The mistakes that destroy an account
Risk too high
Each trade weighs too much on capital and a losing streak becomes unmanageable.
Overtrading
Too many trades in mediocre sessions increase fees, spread, and noise.
Revenge trading
After a loss, you force recovery, often with larger size and worse stops.
No journal
Without data there is no improvement, only selective memory and self-deception.
Factual example 1: impact of risk per trade
Starting capital: 10,000 euros. Losing streak: 8 consecutive trades.
The higher your unit risk, the harder recovery becomes. After -40%, getting back to breakeven needs around +67%.
Factual example 2: overtrading and hidden costs
Scenario A: 2 well-selected trades per day.

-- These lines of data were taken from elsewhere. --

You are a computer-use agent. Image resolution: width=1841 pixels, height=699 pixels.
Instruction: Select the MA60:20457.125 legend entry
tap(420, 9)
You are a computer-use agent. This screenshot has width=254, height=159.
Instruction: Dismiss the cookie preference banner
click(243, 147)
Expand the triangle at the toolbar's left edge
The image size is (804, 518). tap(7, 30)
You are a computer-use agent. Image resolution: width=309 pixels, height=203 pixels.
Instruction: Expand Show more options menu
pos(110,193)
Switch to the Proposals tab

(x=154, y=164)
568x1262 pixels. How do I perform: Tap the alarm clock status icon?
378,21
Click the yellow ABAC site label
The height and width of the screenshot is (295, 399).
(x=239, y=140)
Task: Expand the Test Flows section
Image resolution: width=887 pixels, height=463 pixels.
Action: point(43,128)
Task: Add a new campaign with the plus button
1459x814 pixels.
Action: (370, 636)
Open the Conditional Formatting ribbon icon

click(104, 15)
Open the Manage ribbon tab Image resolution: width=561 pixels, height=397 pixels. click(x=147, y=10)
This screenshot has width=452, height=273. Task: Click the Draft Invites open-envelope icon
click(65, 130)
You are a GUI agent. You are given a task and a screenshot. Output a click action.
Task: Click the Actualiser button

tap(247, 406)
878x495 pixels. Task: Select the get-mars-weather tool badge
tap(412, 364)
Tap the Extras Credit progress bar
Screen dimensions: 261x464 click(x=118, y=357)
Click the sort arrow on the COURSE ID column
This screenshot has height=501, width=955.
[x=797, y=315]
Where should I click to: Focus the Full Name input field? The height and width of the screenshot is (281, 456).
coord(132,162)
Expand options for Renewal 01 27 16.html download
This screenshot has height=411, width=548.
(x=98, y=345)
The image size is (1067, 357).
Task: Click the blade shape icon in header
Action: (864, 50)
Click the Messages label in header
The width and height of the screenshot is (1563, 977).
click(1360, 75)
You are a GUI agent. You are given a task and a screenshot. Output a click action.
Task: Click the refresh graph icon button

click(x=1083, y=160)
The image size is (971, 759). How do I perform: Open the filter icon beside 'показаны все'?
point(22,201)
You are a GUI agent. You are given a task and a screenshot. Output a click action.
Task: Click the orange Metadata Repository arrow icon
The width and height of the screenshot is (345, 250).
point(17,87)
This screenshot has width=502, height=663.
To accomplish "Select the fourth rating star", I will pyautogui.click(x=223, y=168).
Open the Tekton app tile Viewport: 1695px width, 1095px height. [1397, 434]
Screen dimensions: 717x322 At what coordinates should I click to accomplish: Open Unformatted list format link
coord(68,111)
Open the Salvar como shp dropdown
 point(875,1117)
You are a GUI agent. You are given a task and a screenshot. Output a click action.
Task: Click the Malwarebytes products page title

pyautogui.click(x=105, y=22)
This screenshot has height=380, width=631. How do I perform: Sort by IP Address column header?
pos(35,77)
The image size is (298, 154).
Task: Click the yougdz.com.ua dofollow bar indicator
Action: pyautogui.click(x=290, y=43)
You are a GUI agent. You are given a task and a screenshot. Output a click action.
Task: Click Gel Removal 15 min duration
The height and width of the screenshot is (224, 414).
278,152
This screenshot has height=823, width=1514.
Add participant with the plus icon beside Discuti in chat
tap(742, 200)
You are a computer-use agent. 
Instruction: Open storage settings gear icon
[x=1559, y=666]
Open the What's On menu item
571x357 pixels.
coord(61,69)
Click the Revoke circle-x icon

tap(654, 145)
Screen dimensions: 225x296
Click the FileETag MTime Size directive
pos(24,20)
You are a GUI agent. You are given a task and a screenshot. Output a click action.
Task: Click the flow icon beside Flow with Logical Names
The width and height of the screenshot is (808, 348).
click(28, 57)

Scenario B: 9 impulsive trades per day. Even with similar edge, scenario B suffers more slippage, more spread, and more execution mistakes.
More trades do not mean more profit. They often mean paying more for worse decisions.
Factual example 3: high win rate, losing account
Typical real case: 65% win rate, but average risk/reward ratio 1:0.6. If you lose 1R and win 0.6R, you can win often and still close the month negative.
Practical formula
Expectancy = (Win rate x Avg win) - (Loss rate x Avg loss)
If expectancy is below 0, the system loses even with an apparently "good" win rate.
6-point anti-loss protocol
- Fixed risk per trade (example: 0.5%-1%)
- Technical stop loss defined before entry
- Position size calculated from stop, not emotion
- Maximum daily trade count (hard cap)
- Mandatory pause after 2 consecutive losses
- Daily review with classification: plan, borderline, impulse
Cognitive biases that feed losses
Confirmation bias
You only see signals that confirm your idea, while ignoring contrary evidence.
Loss aversion
You cut profits too early and let losses run too long.
Overconfidence
After 3-4 consecutive wins, you increase size without statistical reason.
Post-trade check (facts, not feelings)
- Was this trade planned or impulsive?
- Was risk respected? (yes/no)
- Were entry and exit coherent with the plan?
- Main decision error?
- Concrete corrective action for tomorrow?
Conclusion
Accounts do not get emptied in one trade. They get emptied through a sequence of process exceptions. Reducing losses means reducing exceptions: less impulse, more protocol.